Paradase.id – Hujan buatan adalah inisiatif yang diinisiasi oleh Pemerintah Provinsi (Pemprov), Kementerian Lingkungan Hidup dan Kehutanan (KLHK), Badan Riset dan Inovasi Nasional (BRIN), Badan Meteorologi, Klimatologi, dan Geofisika (BMKG), serta Tentara Nasional Indonesia Angkatan Udara (TNI AU) dengan pemanfaatan Teknologi Modifikasi Cuaca (TMC). Inisiatif ini dilakukan sebagai respons atas meningkatnya masalah polusi udara yang semakin meresahkan di Ibu Kota.
Meskipun sebagian wilayah Jakarta dan sekitarnya mendapatkan hujan pada Minggu (27/8), namun dampaknya masih belum terasa signifikan terhadap perbaikan kualitas udara di wilayah Jabodetabek.

TUGAS TERTULIS —
1) Salin kembali bagian artikel tentang hujan buatan yang dimulai pada kata-kata "Paradase.id – Hujan" dan berhenti setelah "di Ibu Kota.". Tukar "Ibu Kota" dengan "Jakarta".
2) Menurut artikel tentang hujan buatan, teknologi apa yang dimanfaatkan dalam inisiatif tersebut?
3) Berdasarkan artikel tentang hujan buatan, jelaskan alasan inisiatif hujan buatan dilakukan.

Data untuk menemukan target yang terlihat:

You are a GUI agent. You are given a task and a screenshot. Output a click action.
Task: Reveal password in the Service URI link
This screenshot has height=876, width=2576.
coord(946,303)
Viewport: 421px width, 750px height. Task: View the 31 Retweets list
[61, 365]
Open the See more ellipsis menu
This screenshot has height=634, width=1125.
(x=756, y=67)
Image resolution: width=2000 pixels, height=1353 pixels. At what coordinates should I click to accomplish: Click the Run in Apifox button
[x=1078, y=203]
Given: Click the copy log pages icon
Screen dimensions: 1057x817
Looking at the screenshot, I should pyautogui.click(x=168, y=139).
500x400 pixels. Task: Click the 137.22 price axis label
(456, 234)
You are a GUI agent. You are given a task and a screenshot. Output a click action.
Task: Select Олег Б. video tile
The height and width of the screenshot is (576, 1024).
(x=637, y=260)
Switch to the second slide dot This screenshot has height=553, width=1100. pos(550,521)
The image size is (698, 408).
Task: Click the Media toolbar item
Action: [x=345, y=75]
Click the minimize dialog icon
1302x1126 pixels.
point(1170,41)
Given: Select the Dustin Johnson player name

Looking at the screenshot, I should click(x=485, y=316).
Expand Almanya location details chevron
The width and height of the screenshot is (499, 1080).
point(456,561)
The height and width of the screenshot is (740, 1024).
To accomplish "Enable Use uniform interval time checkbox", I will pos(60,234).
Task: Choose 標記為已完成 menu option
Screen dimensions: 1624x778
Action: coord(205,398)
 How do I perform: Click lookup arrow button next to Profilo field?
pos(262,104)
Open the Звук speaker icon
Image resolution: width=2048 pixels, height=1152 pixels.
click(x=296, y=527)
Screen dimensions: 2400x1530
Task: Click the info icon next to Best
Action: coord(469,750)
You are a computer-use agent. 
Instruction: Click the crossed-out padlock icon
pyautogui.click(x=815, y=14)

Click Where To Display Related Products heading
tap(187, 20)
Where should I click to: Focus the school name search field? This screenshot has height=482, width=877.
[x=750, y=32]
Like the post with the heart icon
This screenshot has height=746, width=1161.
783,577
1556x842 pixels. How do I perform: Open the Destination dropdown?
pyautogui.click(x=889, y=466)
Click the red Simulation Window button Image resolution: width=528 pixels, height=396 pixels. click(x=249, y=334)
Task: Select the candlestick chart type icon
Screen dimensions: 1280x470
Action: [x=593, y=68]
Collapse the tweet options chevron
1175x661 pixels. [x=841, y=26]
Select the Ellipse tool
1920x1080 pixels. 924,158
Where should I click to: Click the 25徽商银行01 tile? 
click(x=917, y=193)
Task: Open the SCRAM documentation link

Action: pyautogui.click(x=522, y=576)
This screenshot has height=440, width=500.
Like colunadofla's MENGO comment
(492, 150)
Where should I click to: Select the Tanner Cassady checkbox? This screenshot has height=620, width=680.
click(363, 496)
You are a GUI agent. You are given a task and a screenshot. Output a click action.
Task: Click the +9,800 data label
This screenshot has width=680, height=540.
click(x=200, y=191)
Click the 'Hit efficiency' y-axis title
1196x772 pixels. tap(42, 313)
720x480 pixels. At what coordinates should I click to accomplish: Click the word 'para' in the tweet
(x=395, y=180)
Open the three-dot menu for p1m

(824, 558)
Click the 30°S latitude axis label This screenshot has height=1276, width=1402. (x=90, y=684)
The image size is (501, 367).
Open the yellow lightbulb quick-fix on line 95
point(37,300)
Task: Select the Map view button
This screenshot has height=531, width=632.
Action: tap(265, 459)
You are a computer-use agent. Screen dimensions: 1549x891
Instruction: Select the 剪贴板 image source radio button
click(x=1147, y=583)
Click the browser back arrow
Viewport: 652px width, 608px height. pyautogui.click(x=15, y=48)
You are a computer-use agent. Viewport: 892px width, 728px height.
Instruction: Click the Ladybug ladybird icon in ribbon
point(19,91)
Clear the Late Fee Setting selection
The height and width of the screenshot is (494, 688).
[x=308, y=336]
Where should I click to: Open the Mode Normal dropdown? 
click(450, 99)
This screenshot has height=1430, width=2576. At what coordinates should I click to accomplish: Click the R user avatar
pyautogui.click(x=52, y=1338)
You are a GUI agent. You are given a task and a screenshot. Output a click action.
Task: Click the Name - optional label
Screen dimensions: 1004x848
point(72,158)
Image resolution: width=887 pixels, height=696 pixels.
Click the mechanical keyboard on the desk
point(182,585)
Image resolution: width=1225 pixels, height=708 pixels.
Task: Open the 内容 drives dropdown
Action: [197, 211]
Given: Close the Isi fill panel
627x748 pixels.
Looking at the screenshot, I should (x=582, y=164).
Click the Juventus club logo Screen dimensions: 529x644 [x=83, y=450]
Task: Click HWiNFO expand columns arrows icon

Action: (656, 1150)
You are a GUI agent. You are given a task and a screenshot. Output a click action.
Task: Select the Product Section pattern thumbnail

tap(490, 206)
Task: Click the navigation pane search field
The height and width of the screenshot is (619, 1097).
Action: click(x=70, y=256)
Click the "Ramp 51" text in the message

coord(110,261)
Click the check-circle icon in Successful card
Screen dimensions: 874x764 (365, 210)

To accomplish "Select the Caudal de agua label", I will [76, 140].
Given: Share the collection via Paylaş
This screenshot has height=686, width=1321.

DAFTAR JAWABAN —
1)
Paradase.id – Hujan buatan adalah inisiatif yang diinisiasi oleh Pemerintah Provinsi (Pemprov), Kementerian Lingkungan Hidup dan Kehutanan (KLHK), Badan Riset dan Inovasi Nasional (BRIN), Badan Meteorologi, Klimatologi, dan Geofisika (BMKG), serta Tentara Nasional Indonesia Angkatan Udara (TNI AU) dengan pemanfaatan Teknologi Modifikasi Cuaca (TMC). Inisiatif ini dilakukan sebagai respons atas meningkatnya masalah polusi udara yang semakin meresahkan di Jakarta.

2) Teknologi Modifikasi Cuaca (TMC).

3) Inisiatif hujan buatan dilakukan sebagai respons atas meningkatnya masalah polusi udara yang semakin meresahkan di Ibu Kota.